Willis Carrier's epiphany in the fog
‘Air conditioning’ is a loose term, and can refer to air in buildings being treated in different ways. Modern systems generally do four things. They clean the incoming air. They warm or cool the air as appropriate. They alter the level of moisture in the air. (They humidify or dehumidify it.) And they continually renew the air and move it through the building to provide ventilation. Early systems built at the start of the 20th century in America, where air conditioning was invented, did not always do all of these things.
Most Americans first learned about air conditioning in the movie theatre, where the emphasis was on cooling. The earliest cinemas in the late 19th century were improvised from halls, vacant shops or warehouses. The tightly-packed, sweaty audiences created intolerably hot and close conditions, and most theatres shut over the summer months. From the 1920s, purpose-built ‘motion picture palaces’ were air conditioned with refrigeration plant. Temperatures in the summer were deliberately kept much lower than outside, and the public was attracted as much by the cooling as by the movies on the programme. Another type of building that was air conditioned at the same period, and for similar reasons, was the department store. It was easier, in those early days of the technology, to condition single large spaces than treat buildings with many rooms.
Refrigeration with blocks of ice had been used in meat processing in the Middle West in the 19th century. In 1893 Dr R Ogden Doremus, a science professor in New York, asked why the same could not be done for people: “If they can cool dead hogs in Chicago, why not live bulls and bears [i.e. traders] in the New York Stock Exchange?” The engineer Alfred Wolff did just that: he built a highly effective air conditioning system for the Exchange in 1901, which lasted twenty years before being replaced. The cooling was achieved with mechanical refrigeration. But Wolff was also very concerned with humidity, since people feel uncomfortable not just if it is too hot or too cold, but if it is too sticky or too dry. Humidity and temperature are related: when the air is warmer it can hold more water vapour. Wolff removed moisture from the incoming air at the Stock Exchange by condensing it onto pipes carrying chilled brine.

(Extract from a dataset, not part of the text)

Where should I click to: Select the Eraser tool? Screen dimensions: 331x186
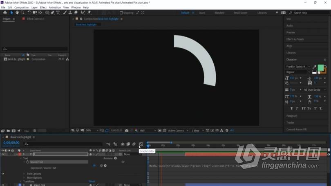tap(76, 13)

Wolff also built air conditioning plant that controlled both humidity and temperature for the mansions of millionaires including Cornelius Vanderbilt and Andrew Carnegie. But these were expensive tailor-made systems. Air conditioners for houses did not come within the financial reach of ordinary Americans until the 1930s.
Where the technology was first developed commercially on a large scale, it was not for the benefit of humans at all, nor did it necessarily involve cooling. The term ‘air conditioning’ was coined by Stuart Cramer, who worked on systems for controlling the atmosphere in textile mills in the Southern states in the 1910s and 1920s. Cramer was focussed on the problem of humidity. In New England, where many 19th century woollen mills were concentrated, the climate was naturally humid, but in the South the air needed to be made moister so that the cotton remained workable.
With other manufactured products the problem was the opposite: they are sensitive to excess humidity. Spaghetti and macaroni do not dry properly in the wrong atmospheric conditions. Excess moisture can cause chocolate to develop a grey powdery bloom. The paper used for printing can stretch or shrink under changes of humidity, so that one colour printed over another gets out of register. It was relatively easy to add moisture to air, but how could it be removed from air that was too damp? Wolff used the surfaces of cold pipes, but the method was not easily controllable.
This was the problem preoccupying the engineer Willis Carrier in the early 1900s. (Carrier is often called ‘The Father of Air Conditioning’, which is rather unfair to Wolff and Cramer, although it was Carrier who turned the technology into a large-scale manufacturing business.) Carrier was waiting for a train on Pittsburgh station one chilly evening in the autumn of 1902, and the platform was wrapped in fog. His biographer Margaret Ingels describes what happened next. “As Carrier paced back and forth… he began thinking about fog. As he thought he got the “flash of genius”, as patent experts put it, that eventually resulted in “dew-point control”, which became the fundamental basis of the entire air conditioning industry.”
Carrier imagined making an artificial fog with a fine spray of water. He would pass the incoming air supply through this spray. If the water was warmed, the result would be to moisten the air. But if the water was cooled, water vapour in the air would condense onto the mist droplets, and the result would be to dry the air. He would dehumidify air with water! The idea seemed paradoxical, and was greeted with ridicule in some quarters. Carrier’s ‘Eureka’ moment even earned him a place in Ripley’s ‘Believe It or Not’ in 1939. But after a series of experiments, Carrier got the opportunity to test the principle at the Eastern Tanners Glue Company in Gowanda, New York, and it worked. In 1906 he secured a patent on his ‘Apparatus for Treating Air’. Very soon spray-type equipment became general throughout the world of air conditioning, and Carrier began to grow the company which continues to operate internationally under his name today.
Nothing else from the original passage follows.